1. Syringomyelia patients often suffer from central neuropathic pain which is difficult to treat

2. The mechanisms underlying central pain are poorly understood

3. Study used quantitative sensory testing to see if there was a difference in sensory deficits between syringomyelia patients with central pain and those without

4. Found no significant difference between the pain and no pain groups, however found significant differences within the neuropathic pain group

5. Specifically, both the magnitude and extent of thermal deficits were less severe in patients with evoked pain (allodynia) compared with patients with spontaneous pain

6. In the spontaneous pain patients, there was a direct relationship between the intensity of the burning pain and the extent of thermal deficits

7. There were also differences in the thermal deficits depending on the type of allodynia (cold, brush)

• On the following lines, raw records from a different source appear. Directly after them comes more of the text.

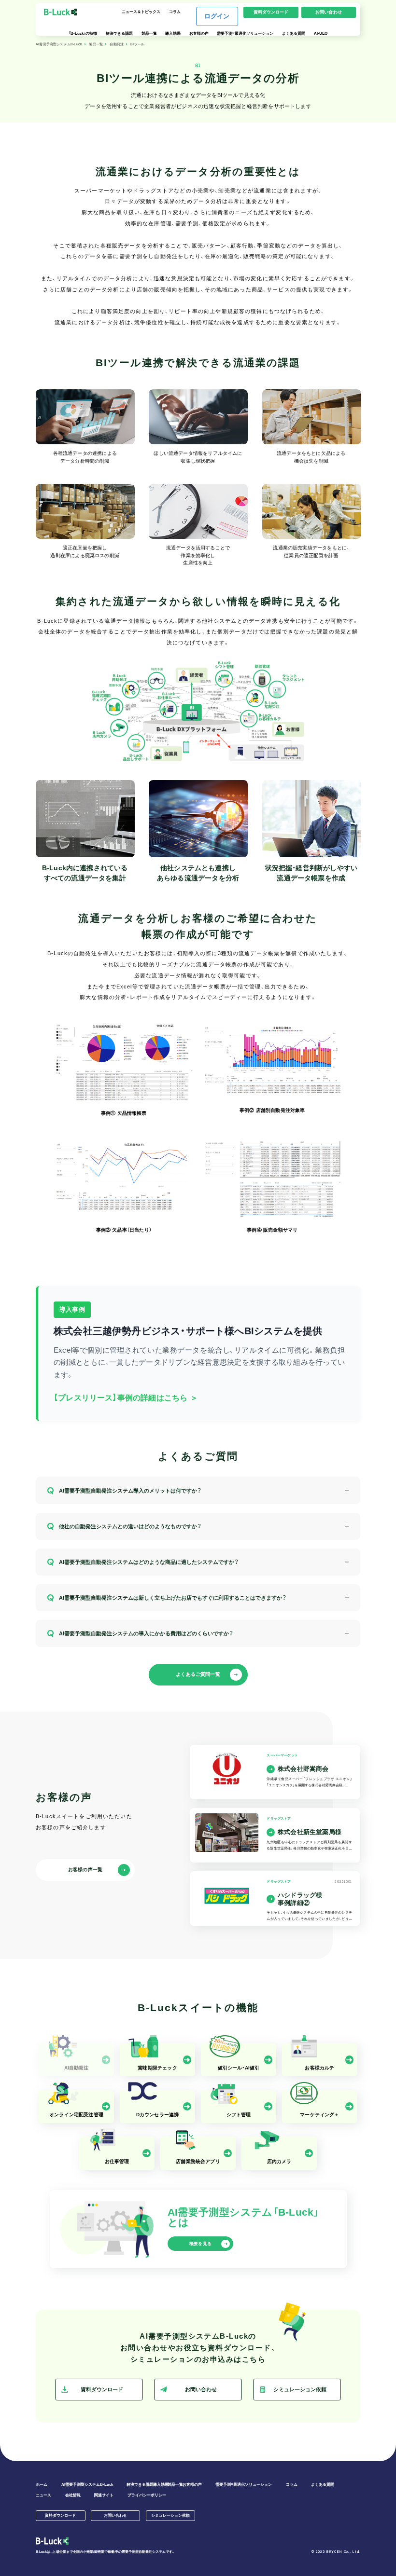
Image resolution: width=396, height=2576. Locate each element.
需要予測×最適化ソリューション (245, 33)
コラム (175, 12)
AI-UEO (320, 33)
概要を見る (200, 2243)
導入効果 (173, 33)
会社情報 (73, 2495)
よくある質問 (293, 33)
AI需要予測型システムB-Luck (59, 44)
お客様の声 (199, 33)
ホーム (41, 2484)
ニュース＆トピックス (141, 12)
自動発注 (117, 44)
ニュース (43, 2495)
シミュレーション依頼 (299, 2389)
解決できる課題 (119, 33)
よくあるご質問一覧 (198, 1674)
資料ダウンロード (271, 12)
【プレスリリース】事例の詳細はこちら (126, 1398)
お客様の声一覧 (85, 1869)
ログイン (217, 16)
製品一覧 (149, 33)
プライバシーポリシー (146, 2495)
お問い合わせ (328, 12)
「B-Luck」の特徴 (83, 33)
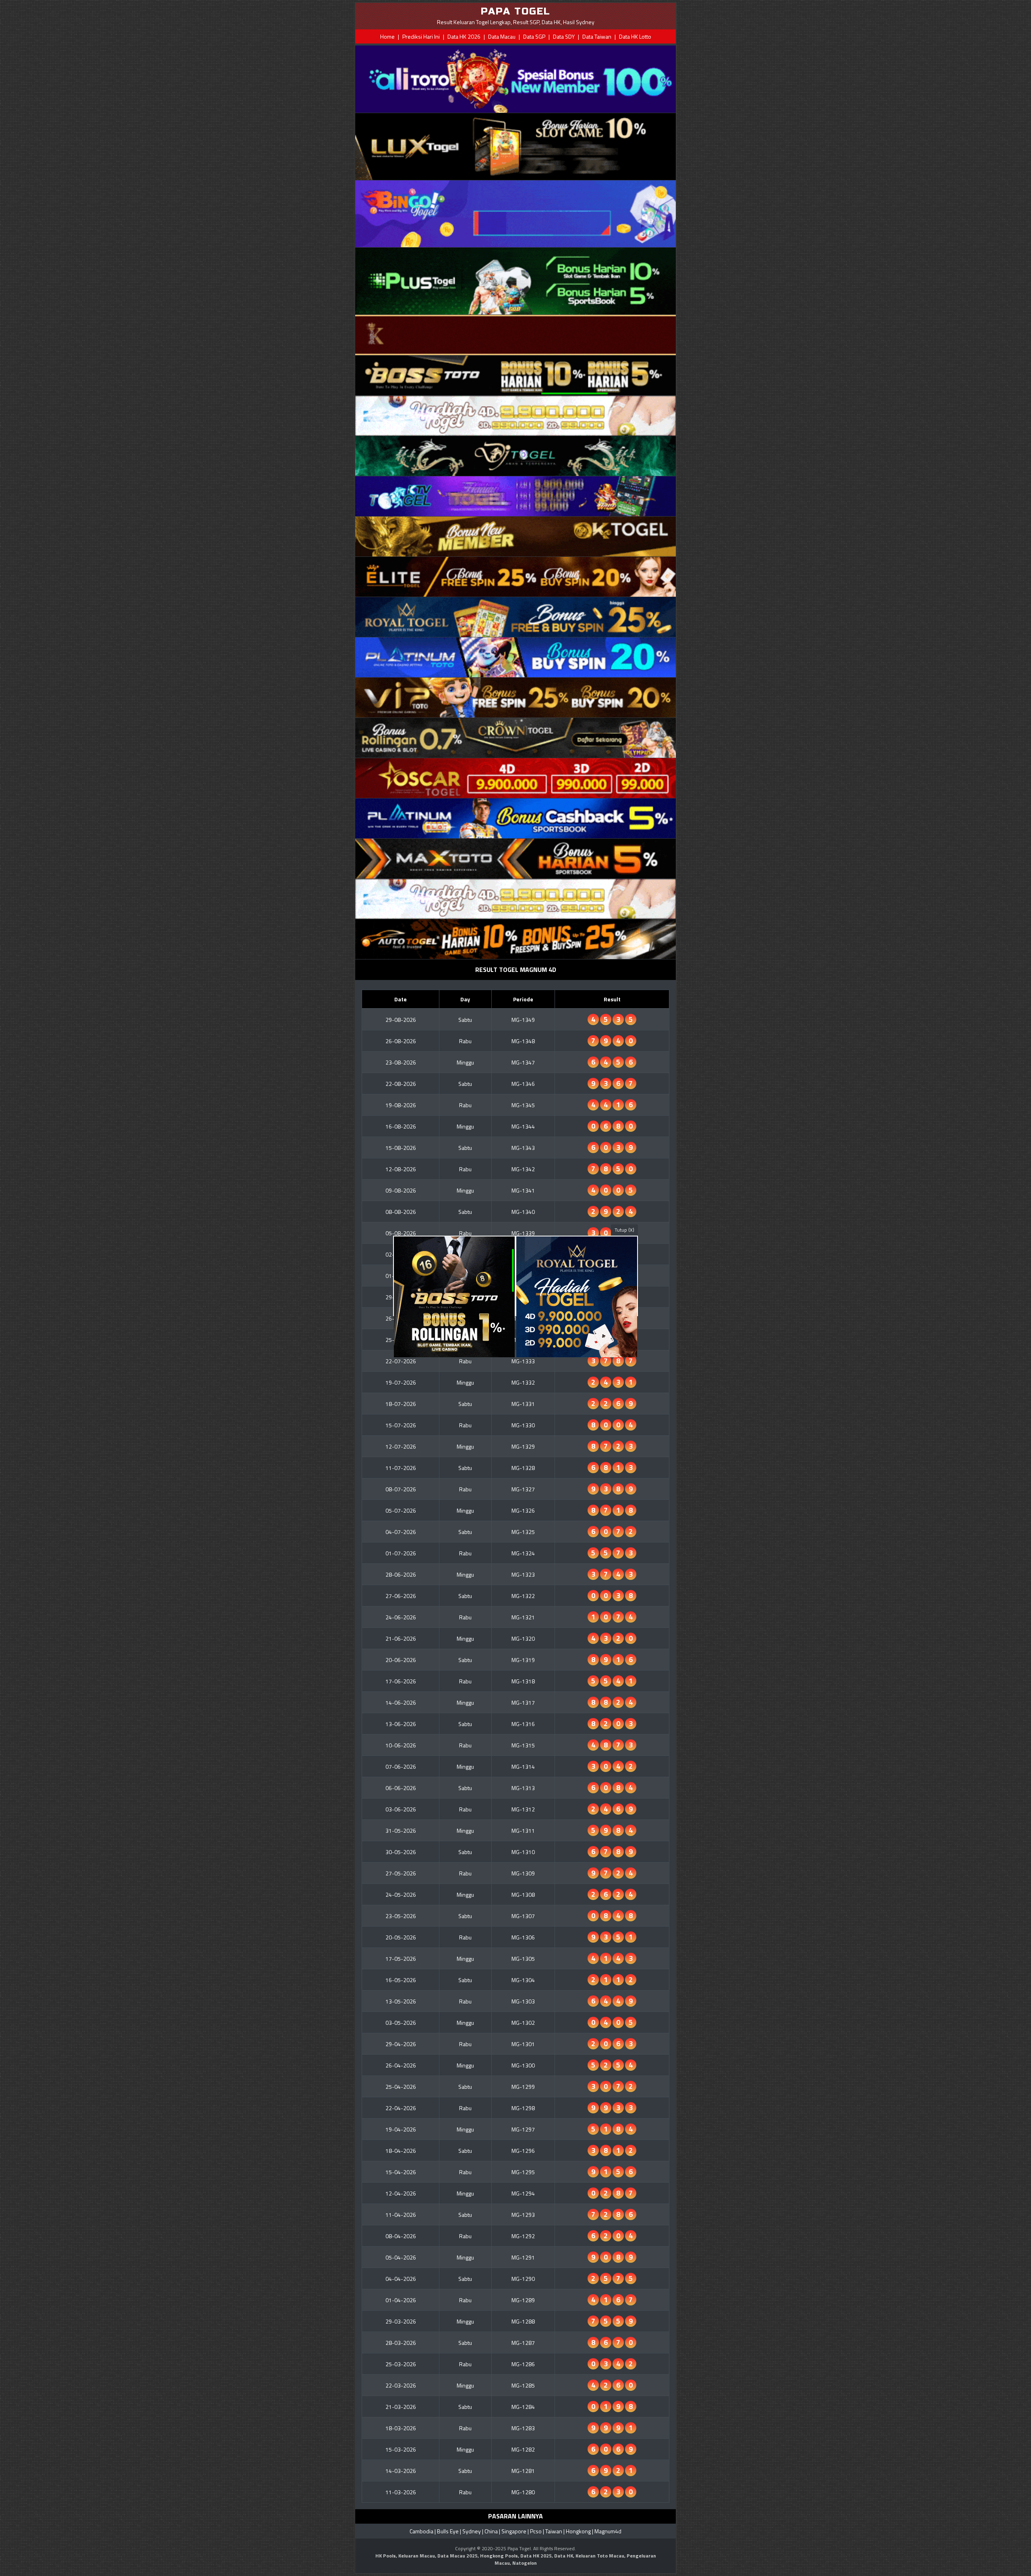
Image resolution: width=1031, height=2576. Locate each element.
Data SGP (534, 36)
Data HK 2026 (463, 36)
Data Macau (502, 36)
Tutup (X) (624, 1230)
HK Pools (385, 2555)
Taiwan (553, 2531)
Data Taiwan (596, 36)
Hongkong (578, 2531)
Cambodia (421, 2531)
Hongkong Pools (499, 2555)
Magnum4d (607, 2531)
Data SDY (564, 36)
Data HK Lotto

8. fMRI during evoked pain in the allodynia patients revealed distinct patterns of brain activity

9. Central neuropathic pain due to syringomyelia is a complex entity and may involve several distinct mechanisms

Table 1
Characteristics Of Neuropathic Pain Patients (31 Total)
 

Table 2
Description of Neuropathic Pain (31 Patients)
 

Source:    Ducreux D, Attal N, Parker F, Bouhassira D. Mechanisms of central neuropathic pain: a combined psychophysical and fMRI study in syringomyelia. Brain. 2006 Jan 24; [Epub ahead of print]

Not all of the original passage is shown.